She has been the subject of numerous solo exhibitions including, "Cont[r]act" at OBORO, Montréal (2002), "Skin Tissue" at the National Museum of American Indian, New York (2010), Tout ce que reste - Scattered Remains at Musée des beaux-arts de Montréal/The Montreal Museum of Fine Arts (2018). Myre has also participated in many notable group shows including; "The American West" at Compton Verny Gallery, London, United Kingdom; "All Our Relations" for the 2012 Sydney Biennale, Cockatoo Island, Sydney, Australia; and "Social Factory" for the Shanghai Biennale, Shanghai, China.

A trilogy of works by Myre were commissioned for Pimisi station of the Ottawa O-Train: Pimisi/eel, woven basket, and birch forest fence. They were unveiled in 2019.

=== "Indian Act" ===
Inspired by her mother's own story of reclaiming her Native Status, Myre created "Indian Act," in reference to Canada's federal Indian Act of 1876. The piece uses beadwork to recreate all 56 pages of the statute. With red beads representing the negative space of the page, and white beads representing the typed words, the piece creates a visual which Canadian Art called "immensely successful." The final work "reappropriated and denounced this artifact of colonialism." The work also has a strong collaborative element, as Myre enlisted the help of over 200 people to aid in the completion of the beadwork. Beadwork was more traditionally regarded as a women's art form, but Myre invited men, non-Aboriginal, and others to contribute. The piece was part of the 2002 exhibition "Cont[r]act." It was also featured in the book "Sakahàn: International Indigenous Art."

===The Scar Project===
In 2004, Myre started The Scar Project. Begun as a personal exploration of her own scars, the project grew into a cooperative endeavor. She organized workshops for people to create their own scar canvases and write their personal stories. Participants are invited to sew their ‘scars’, metaphorical or literal, onto piece of 10″ square canvas and share the story of how they were hurt, by whom, and who they hurt and how. The Scar Project includes contributions by more than 1,400 people from Canada, the United States and Australia gathered over eight years.
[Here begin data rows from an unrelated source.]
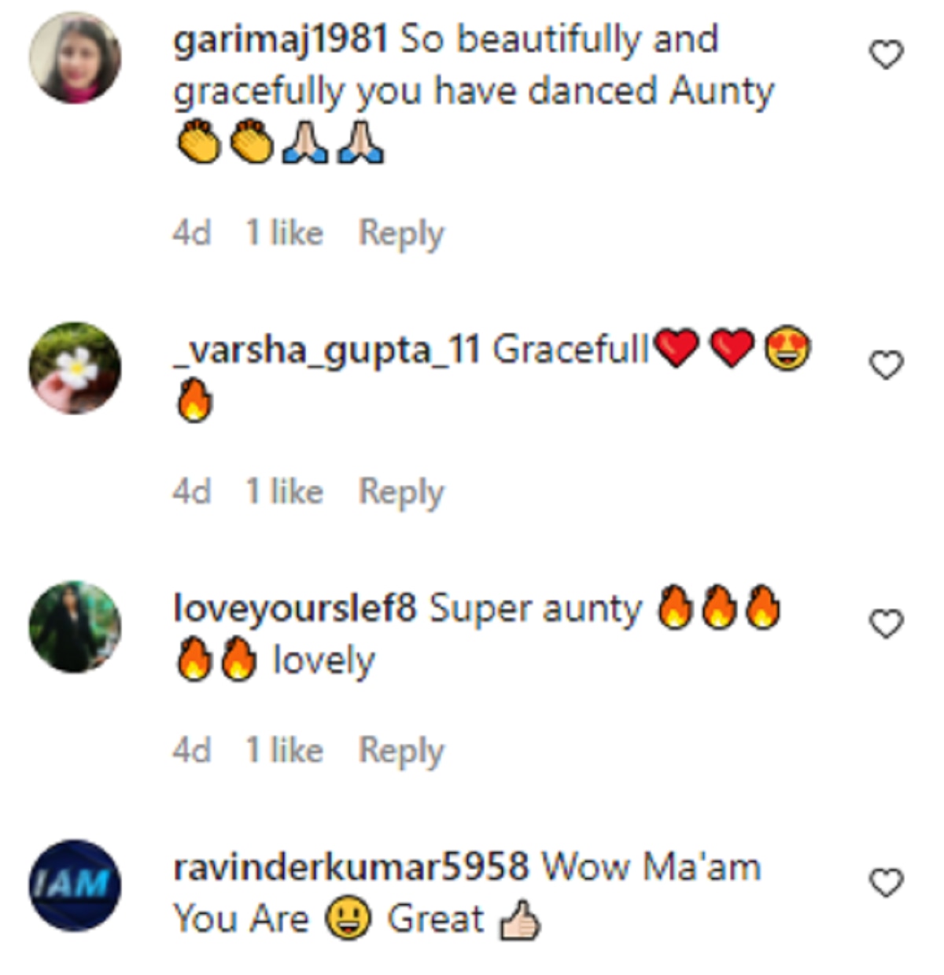The image size is (944, 975).
Task: Tap heart on loveyourslef8's comment
Action: pos(886,624)
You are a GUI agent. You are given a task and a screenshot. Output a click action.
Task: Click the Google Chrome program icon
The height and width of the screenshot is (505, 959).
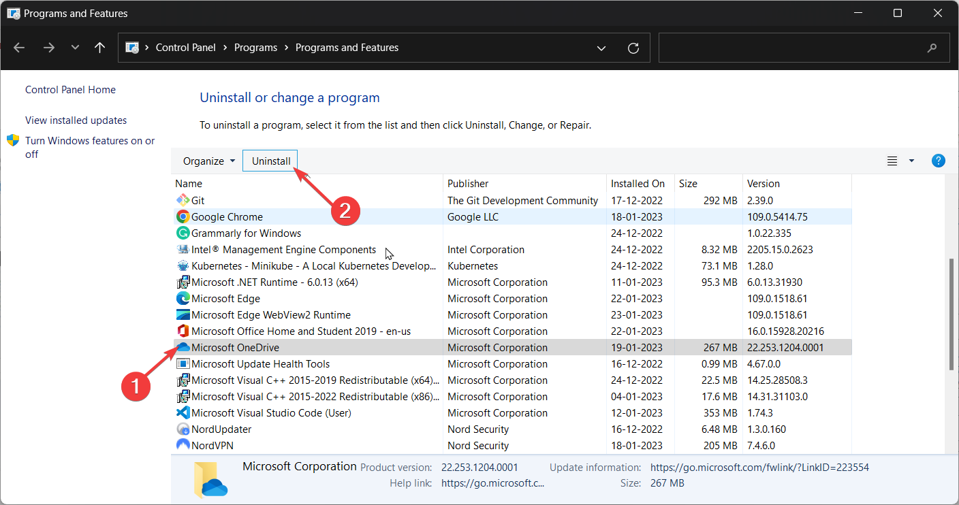click(183, 217)
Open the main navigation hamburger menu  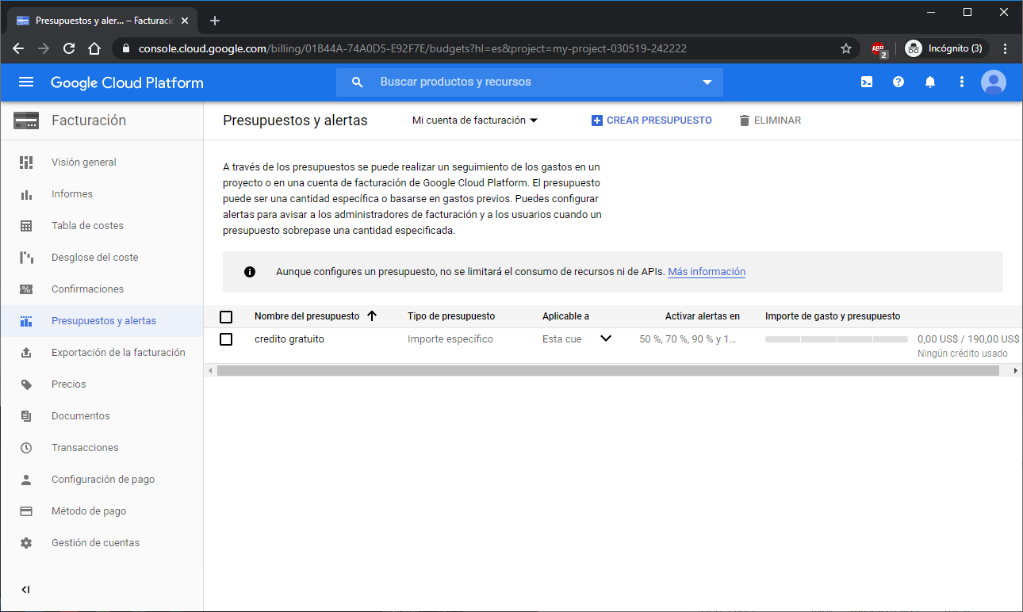pos(26,82)
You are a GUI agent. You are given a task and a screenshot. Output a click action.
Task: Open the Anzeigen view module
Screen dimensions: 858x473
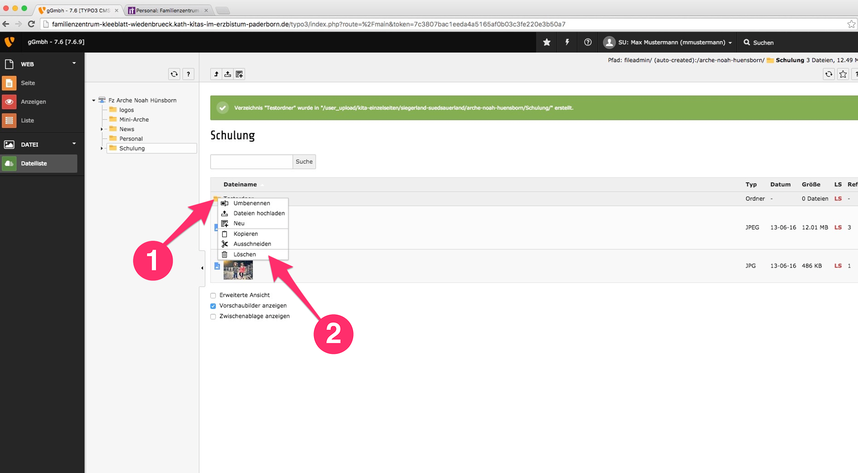pos(33,102)
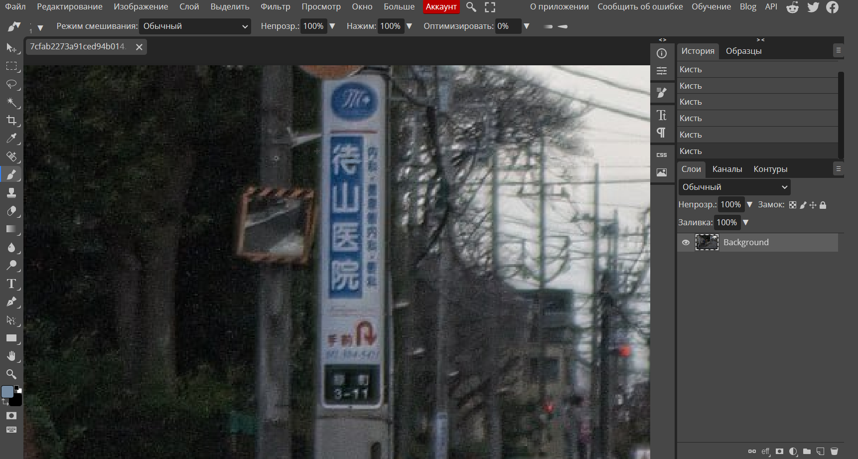Open blend mode dropdown in options bar
This screenshot has height=459, width=858.
tap(195, 26)
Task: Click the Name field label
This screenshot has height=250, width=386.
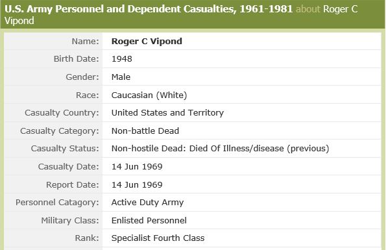Action: pos(85,41)
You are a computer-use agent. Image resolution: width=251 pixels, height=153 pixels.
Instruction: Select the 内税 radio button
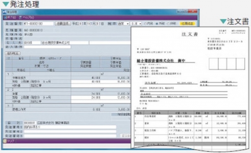[145, 24]
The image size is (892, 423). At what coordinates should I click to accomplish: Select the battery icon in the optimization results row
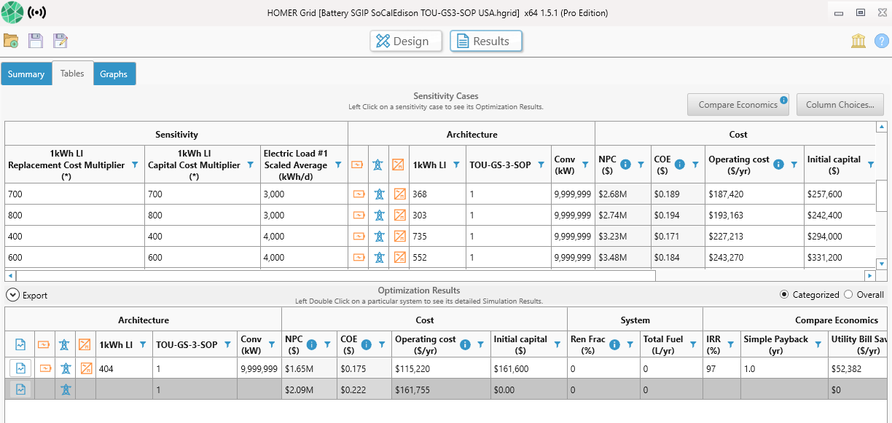point(44,368)
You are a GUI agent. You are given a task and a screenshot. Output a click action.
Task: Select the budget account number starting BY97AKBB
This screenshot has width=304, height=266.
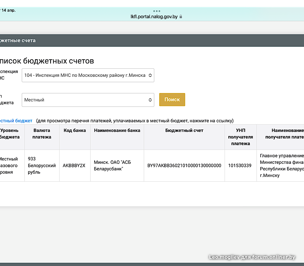click(x=184, y=166)
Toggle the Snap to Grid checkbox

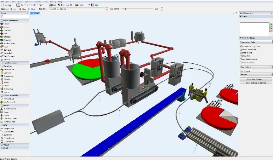[x=241, y=53]
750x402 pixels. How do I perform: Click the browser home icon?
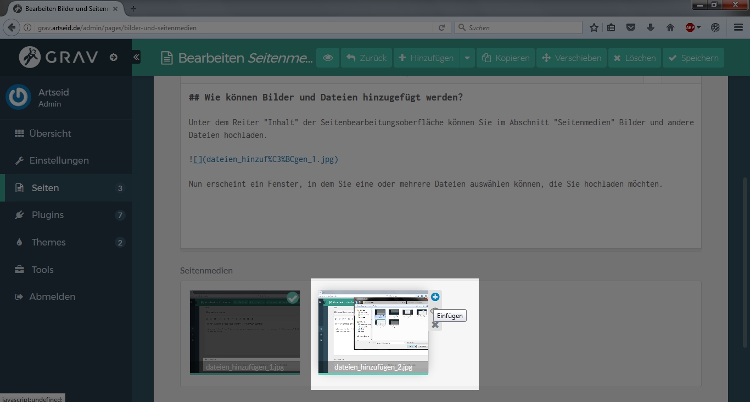coord(670,27)
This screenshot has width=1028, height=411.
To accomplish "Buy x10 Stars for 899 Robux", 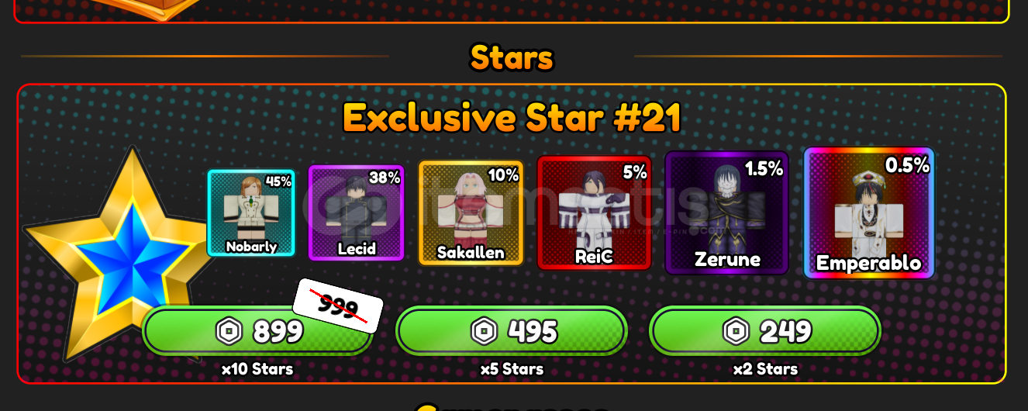I will pyautogui.click(x=257, y=331).
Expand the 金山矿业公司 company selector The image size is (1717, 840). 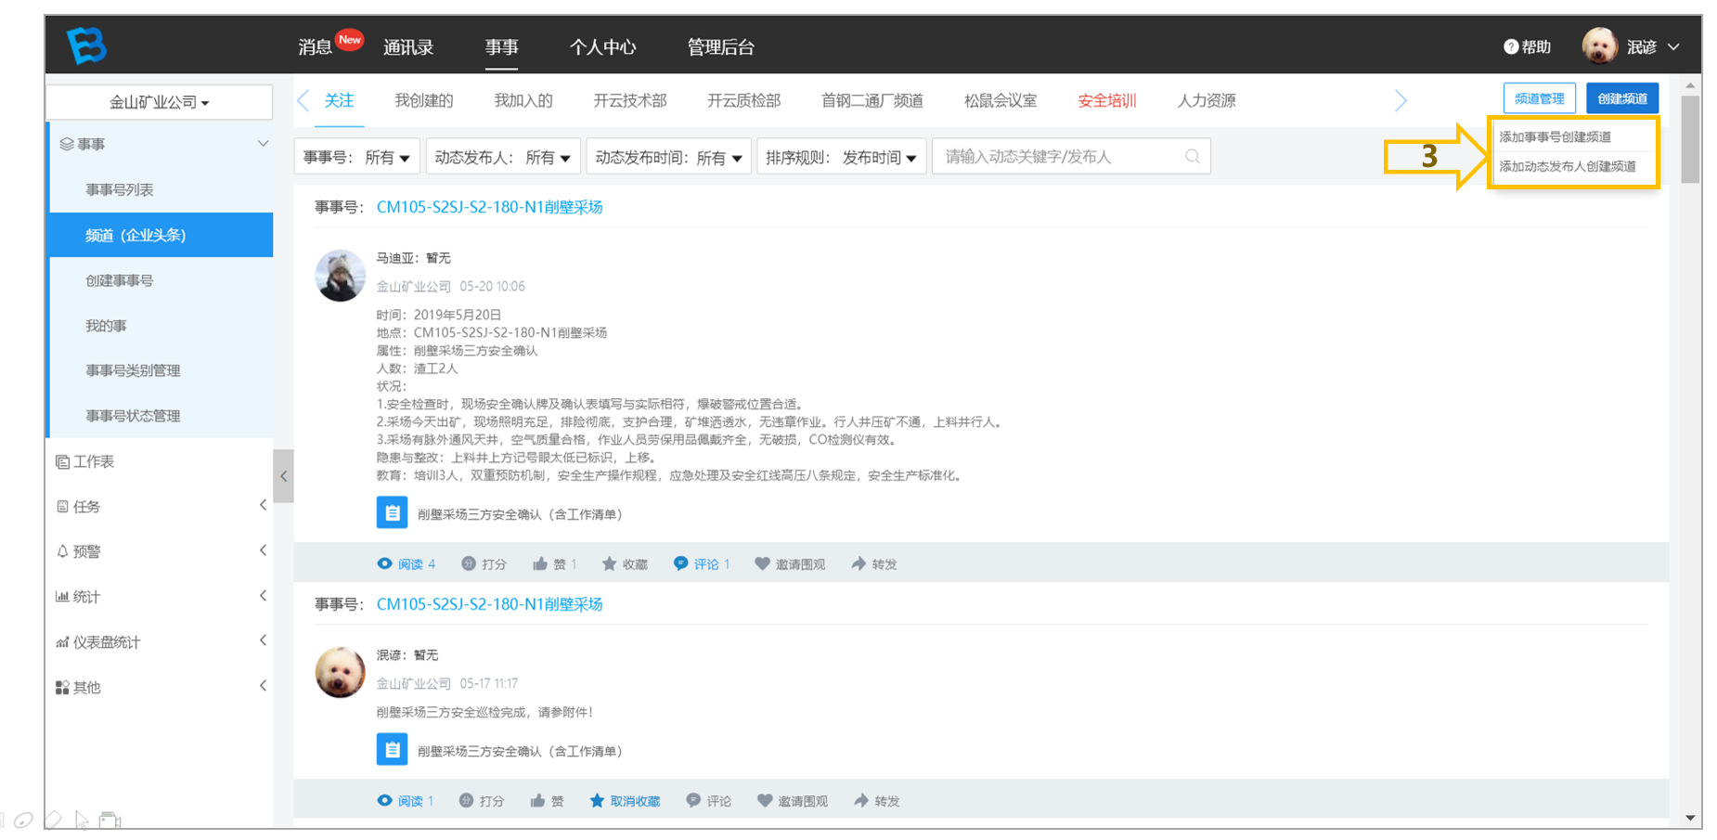click(159, 102)

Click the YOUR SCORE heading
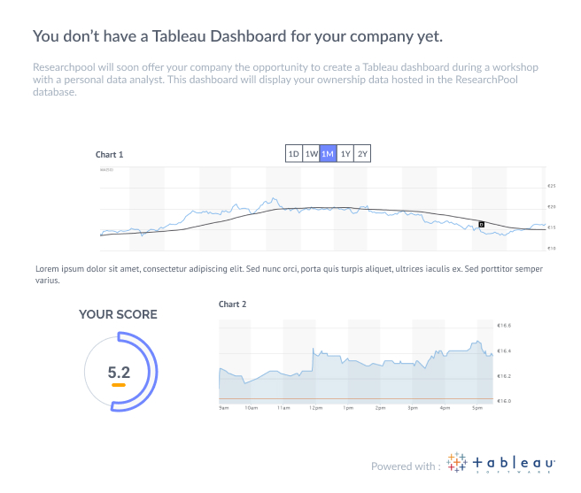click(118, 314)
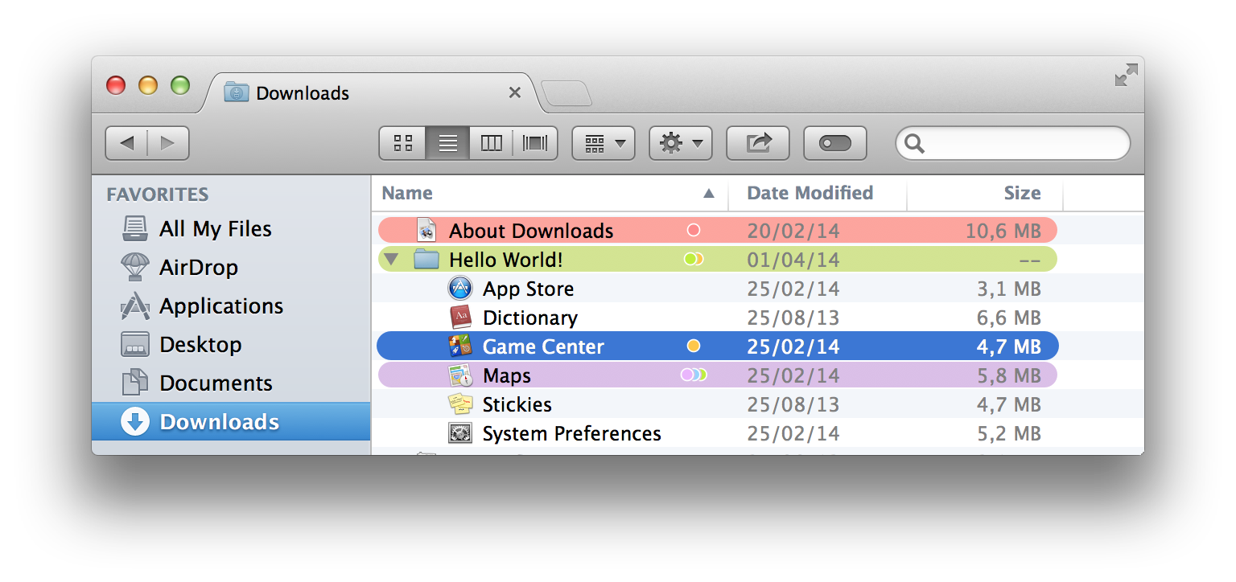Image resolution: width=1236 pixels, height=582 pixels.
Task: Sort by the Date Modified column
Action: (x=810, y=193)
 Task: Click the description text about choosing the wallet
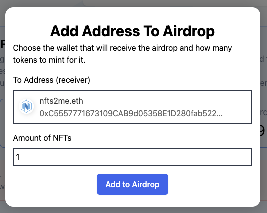[x=122, y=54]
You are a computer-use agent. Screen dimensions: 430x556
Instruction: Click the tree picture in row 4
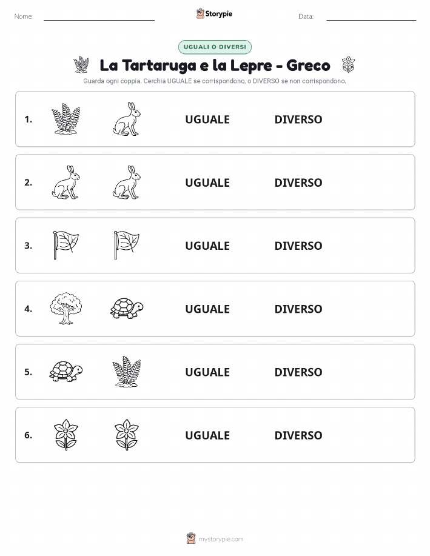point(66,309)
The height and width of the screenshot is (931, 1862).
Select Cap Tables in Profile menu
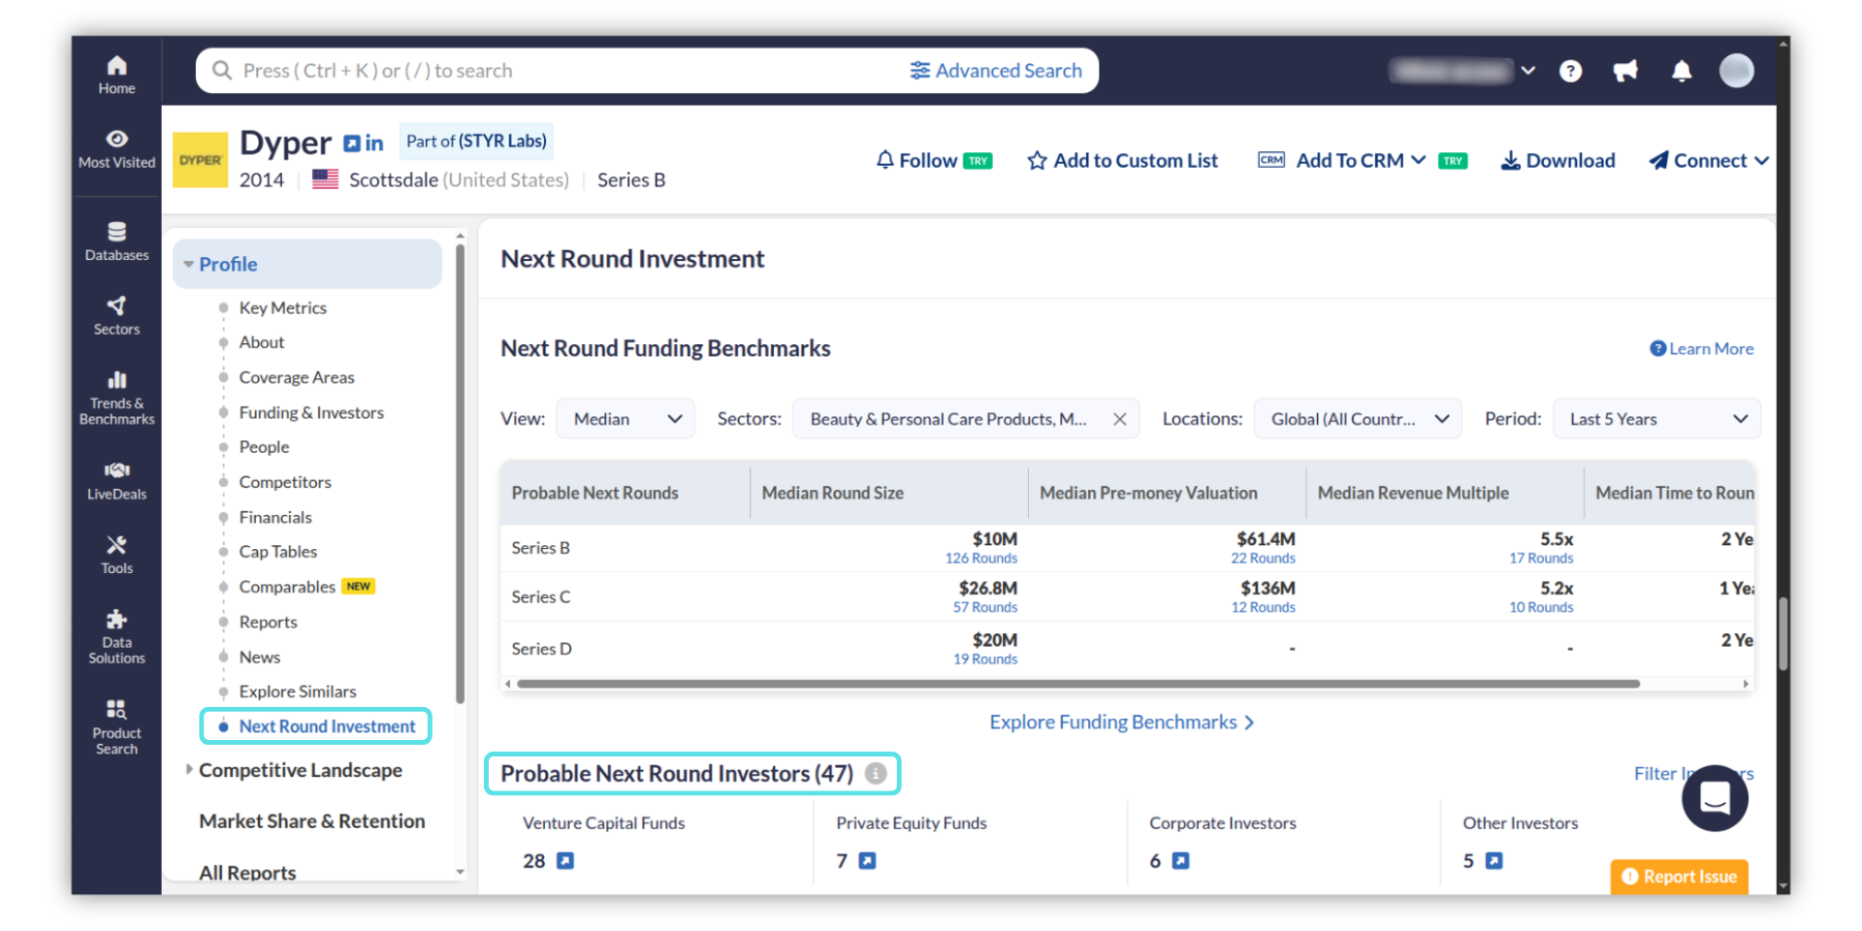[x=277, y=552]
=== "Portrait in Motion" ===
In a video (2002, mini DV transferred to DVD), Myre can be seen paddling a canoe on a lake. The video has been described as “elusive,
metaphorical union of past, present, nature, culture and soul” and "appropriates the stereotype of the Indian living in harmony with nature and lets a woman emerge from the mist, in total control of her boat, of her life".

==Awards and recognition==
Myre is a recipient of numerous awards. She is a recipient of Prix Louis-Comtois (2021), the Compagne des arts et des lettres du Québec (2019), the Banff Centre for Arts Walter Phillips Gallery Indigenous Commission Award (2016), and the Sobey Art Award (2014), Canada's largest award for young artists. She was also nominated for the award in 2011, 2012 and 2013. Myre is also the recipient of the Pratt & Whitney Canada's ‘Les Elles de l’art’ for the Conseil des arts de Montréal (2011), Quebec Arts Council's "Prix à la création artistique pour la region des Laurentides" (2009), and a Fellowship from the Eiteljorg Museum (2003).

She has received accolades from the New York Times, Le Monde, The Washington Post, Le Devoir, and has been featured in ARTnews, American Craft Magazine, ETC, Parachute, Canadian Art, C Magazine, Monopol, and ESSE.

In 2012, she became a member of the Royal Canadian Academy of Arts.

In 2025, she was the recipient of the Prix Paul-Émile-Borduas.